When courts find the precedents of other courts persuasive and follow them, welcome uniformity of reasoning and results. In this case the Washington Supreme Court used the FLSA's "economic reality test” and the nonexclusive list of factors articulated in Torres-Lopez v. May, 111 F.3d 633, 638 (9th Cir. 1997). Because of the details involved and the helpful factors provided in this first-impression opinion, reading the law firm article is recommended.

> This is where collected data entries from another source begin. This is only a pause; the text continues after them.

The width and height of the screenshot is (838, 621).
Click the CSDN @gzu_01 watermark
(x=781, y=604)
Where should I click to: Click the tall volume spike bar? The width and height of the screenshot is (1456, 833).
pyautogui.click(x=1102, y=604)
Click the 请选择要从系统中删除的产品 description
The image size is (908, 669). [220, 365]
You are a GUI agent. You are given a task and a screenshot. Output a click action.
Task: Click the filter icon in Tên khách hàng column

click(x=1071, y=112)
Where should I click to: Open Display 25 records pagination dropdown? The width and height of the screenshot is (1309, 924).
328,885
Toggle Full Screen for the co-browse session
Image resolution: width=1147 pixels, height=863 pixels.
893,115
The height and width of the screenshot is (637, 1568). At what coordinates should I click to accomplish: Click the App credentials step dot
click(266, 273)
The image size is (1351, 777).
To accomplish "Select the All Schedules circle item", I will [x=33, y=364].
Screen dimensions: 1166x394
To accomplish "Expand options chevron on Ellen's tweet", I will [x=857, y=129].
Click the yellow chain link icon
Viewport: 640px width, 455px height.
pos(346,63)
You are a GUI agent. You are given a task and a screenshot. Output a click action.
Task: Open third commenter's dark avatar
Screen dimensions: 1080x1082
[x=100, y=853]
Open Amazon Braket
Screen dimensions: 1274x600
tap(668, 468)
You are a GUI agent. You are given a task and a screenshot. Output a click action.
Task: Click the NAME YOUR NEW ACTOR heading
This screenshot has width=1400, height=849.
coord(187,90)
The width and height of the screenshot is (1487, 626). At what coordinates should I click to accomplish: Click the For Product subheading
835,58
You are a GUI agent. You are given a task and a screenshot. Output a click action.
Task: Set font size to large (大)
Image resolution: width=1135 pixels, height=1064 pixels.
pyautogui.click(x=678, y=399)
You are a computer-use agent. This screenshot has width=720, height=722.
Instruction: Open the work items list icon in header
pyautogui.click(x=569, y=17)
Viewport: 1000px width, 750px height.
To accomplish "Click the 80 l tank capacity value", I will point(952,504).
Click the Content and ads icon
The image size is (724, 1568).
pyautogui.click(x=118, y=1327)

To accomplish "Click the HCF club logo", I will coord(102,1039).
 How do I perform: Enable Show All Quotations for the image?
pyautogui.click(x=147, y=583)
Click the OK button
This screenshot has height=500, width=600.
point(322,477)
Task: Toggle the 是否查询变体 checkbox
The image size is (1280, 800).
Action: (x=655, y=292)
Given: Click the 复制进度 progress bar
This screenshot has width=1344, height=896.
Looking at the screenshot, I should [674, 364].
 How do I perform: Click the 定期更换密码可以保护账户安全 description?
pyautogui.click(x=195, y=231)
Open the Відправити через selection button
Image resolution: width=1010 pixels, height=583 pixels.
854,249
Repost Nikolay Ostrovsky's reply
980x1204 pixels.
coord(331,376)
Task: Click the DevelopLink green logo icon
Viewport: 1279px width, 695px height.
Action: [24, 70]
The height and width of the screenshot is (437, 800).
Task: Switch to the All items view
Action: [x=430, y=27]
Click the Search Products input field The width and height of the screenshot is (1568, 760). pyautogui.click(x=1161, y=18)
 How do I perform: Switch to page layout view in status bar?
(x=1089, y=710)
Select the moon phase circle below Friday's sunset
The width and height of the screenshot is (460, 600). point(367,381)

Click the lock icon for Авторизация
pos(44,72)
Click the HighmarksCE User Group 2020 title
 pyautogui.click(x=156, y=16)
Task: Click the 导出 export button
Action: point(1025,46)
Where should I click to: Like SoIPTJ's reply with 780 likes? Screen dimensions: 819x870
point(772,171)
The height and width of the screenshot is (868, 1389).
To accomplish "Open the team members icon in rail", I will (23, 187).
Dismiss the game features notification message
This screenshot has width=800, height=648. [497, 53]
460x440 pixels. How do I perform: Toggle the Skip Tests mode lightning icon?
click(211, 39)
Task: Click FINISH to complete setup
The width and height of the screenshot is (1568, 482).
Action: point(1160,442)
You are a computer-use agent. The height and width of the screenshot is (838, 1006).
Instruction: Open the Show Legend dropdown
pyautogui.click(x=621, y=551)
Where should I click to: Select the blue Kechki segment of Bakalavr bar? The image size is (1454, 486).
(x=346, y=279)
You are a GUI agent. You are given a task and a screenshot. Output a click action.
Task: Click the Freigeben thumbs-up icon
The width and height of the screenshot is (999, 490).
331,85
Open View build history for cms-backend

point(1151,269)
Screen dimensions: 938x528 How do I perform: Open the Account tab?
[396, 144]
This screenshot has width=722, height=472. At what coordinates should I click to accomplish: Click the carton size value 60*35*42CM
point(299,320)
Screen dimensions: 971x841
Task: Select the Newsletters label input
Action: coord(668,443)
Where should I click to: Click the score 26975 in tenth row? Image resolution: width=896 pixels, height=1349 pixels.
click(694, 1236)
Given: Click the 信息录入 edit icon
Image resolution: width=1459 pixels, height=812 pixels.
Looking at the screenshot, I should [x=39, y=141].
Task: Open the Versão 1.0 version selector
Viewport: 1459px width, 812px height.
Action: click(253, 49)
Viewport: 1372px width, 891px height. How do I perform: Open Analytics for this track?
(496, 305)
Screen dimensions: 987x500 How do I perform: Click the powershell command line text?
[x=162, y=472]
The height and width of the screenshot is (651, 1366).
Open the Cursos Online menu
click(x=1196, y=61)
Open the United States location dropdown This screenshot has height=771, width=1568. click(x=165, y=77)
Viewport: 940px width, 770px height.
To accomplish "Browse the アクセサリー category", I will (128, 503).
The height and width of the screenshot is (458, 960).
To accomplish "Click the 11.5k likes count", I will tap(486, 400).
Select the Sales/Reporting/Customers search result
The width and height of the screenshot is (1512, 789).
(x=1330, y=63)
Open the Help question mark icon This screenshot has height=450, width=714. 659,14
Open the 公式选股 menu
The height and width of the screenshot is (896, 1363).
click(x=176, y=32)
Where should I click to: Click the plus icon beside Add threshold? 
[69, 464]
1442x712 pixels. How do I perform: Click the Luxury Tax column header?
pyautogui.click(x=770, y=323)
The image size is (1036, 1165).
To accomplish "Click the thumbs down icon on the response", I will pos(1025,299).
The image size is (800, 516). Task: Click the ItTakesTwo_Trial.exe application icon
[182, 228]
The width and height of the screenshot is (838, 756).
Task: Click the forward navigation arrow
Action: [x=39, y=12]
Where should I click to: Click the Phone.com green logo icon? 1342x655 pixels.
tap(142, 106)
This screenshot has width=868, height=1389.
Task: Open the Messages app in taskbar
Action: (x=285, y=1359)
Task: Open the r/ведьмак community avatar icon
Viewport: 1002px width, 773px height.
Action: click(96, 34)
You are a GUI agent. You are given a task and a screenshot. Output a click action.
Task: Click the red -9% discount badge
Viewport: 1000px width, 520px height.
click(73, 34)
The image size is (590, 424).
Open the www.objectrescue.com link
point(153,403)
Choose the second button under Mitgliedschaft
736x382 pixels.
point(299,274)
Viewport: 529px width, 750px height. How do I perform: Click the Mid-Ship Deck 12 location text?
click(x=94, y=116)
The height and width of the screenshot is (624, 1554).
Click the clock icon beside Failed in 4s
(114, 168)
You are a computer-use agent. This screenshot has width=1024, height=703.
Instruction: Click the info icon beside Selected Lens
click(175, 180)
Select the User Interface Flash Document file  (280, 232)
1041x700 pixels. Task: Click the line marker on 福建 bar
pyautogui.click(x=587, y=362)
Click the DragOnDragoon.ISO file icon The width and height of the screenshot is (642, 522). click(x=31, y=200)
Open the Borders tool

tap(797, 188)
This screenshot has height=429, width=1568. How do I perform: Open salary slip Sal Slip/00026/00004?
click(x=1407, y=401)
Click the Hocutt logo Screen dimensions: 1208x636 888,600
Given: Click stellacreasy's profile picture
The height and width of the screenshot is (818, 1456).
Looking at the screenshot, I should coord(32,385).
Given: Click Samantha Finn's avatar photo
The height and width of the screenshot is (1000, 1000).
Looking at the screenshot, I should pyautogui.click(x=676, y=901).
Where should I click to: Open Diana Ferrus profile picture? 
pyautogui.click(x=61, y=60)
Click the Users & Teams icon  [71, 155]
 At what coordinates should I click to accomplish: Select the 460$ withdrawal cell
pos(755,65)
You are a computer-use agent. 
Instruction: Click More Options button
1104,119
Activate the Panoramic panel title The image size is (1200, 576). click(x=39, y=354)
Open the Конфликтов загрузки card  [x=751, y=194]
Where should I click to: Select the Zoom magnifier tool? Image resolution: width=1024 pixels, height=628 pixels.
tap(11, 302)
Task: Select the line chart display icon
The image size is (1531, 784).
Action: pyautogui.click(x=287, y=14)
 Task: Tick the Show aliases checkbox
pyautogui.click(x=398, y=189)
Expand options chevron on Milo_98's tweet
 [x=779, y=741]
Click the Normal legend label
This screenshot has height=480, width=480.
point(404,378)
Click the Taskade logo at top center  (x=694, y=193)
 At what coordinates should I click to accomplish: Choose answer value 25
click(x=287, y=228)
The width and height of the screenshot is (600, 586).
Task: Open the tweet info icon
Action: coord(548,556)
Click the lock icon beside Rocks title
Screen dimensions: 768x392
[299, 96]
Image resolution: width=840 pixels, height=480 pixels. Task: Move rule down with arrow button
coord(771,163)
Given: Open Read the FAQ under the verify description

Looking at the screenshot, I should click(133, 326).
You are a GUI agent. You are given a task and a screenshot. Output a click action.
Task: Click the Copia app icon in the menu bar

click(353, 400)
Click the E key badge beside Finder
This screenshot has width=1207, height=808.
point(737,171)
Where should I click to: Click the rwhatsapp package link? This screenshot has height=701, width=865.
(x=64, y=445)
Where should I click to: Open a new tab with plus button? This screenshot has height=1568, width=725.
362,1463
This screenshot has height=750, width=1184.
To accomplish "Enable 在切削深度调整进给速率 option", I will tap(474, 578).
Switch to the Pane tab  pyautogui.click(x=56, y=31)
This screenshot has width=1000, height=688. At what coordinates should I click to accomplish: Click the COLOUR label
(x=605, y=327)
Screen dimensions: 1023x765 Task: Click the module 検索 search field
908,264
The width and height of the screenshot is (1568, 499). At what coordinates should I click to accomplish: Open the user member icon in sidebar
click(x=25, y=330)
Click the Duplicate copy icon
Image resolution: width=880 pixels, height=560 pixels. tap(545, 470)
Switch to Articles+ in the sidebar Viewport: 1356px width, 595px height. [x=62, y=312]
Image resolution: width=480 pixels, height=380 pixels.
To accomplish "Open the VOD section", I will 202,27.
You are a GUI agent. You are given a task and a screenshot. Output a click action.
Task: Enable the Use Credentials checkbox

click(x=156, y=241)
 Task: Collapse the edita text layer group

Summary by it Supreme Court:
The plaintiffs before us worked as night janitors for subcontractors in various Puget Sound Fred Meyer grocery stores. They allege that they regularly worked well over 40 hours per week without being paid either minimum wage or overtime as required by Washington's Minimum Wage Act (MWA), chapter 49.46 RCW. The merits of their action are not currently at issue. Rather, at issue is whether Fred Meyer Stores Inc. and Expert Janitorial LLC are joint employers of the janitors for purposes of the act. The MW A is based on the federal Fair Labor Standards Act of 1938 (FLSA), 29 U.S.C. §§ 201-219, and we look to FLSA jurisprudence in interpreting it. While this court has never specifically held that the "joint employer" doctrine is a viable theory under the MW A, consistent with the interpretations of the FLSA, liability under minimum wage laws may extend to 'joint employers" · even when there is no formal employment relationship. The trial court dismissed the plaintiffs' joint employer claims against Fred Meyer and Expert, a middleman, at summary judgment. We find that summary judgment was improperly granted on this record and remand for further proceedings consistent with this opinion.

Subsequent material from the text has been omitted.